**TASK TO CARRY OUT:** Reproduce the part of the passage about the mummy scans that begins with the words "The study found" and stops after "no apparent injuries.".

The study found he had a narrow chin, a small narrow nose, curly hair, mildly protruding upper teeth, and a pierced left ear. The scan also revealed Amenhotep I died suspiciously young, at the age of 35.
There’s no sign of any kind of physical illness on his remains: his teeth were in good health and he had no apparent injuries.
“As far as we know nothing wrong about his health was detected. So it’s surprising that he died at such a young age,” Ejsmond said.
REUTERS/Kacper Pempel
For centuries, scientists thought this mummy was of a man. Its sarcophagus said it was the remains of Hor-Djehuty, a male priest who lived between 100 BCE and 100 CE.
A study published in 2021 revealed the remains lacked a penis but had traces of breast tissue, indicating it was a mummy of an unnamed woman.
Even more bizarrely, scientists found a structure inside the woman’s abdomen. They said the structure was likely a fetus and claimed the discovery of the first-ever pregnant mummy.
But one year later, other researchers performed more CT scans on the body and said the structure was more likely a bundle of cloth and possibly other body parts. Embalmers often stuffed the pelvis with linen coated in resin or other materials, sometimes containing the person’s organs.
Richard Johnston/Swansea University
As many as 70 million animals were embalmed by ancient Egyptians over the years.

**COLLECTED DATA:**
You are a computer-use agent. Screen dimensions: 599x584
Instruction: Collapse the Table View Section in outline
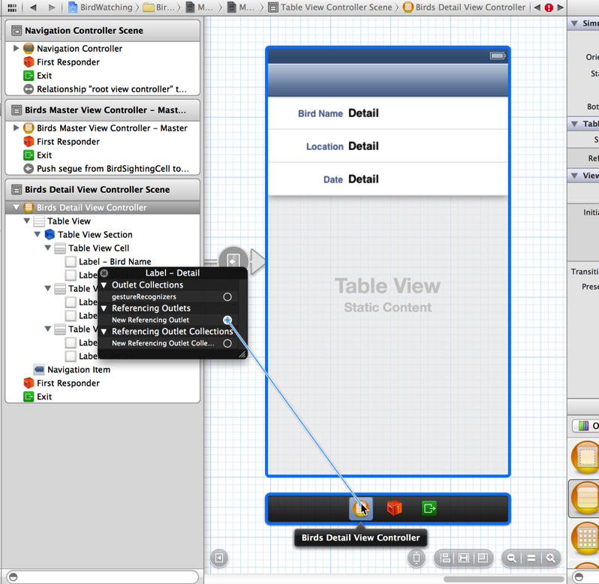click(x=38, y=235)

**OUTPUT FOR THIS EXERCISE:**
The study found he had a narrow chin, a small narrow nose, curly hair, mildly protruding upper teeth, and a pierced left ear. The scan also revealed Amenhotep I died suspiciously young, at the age of 35.
There’s no sign of any kind of physical illness on his remains: his teeth were in good health and he had no apparent injuries.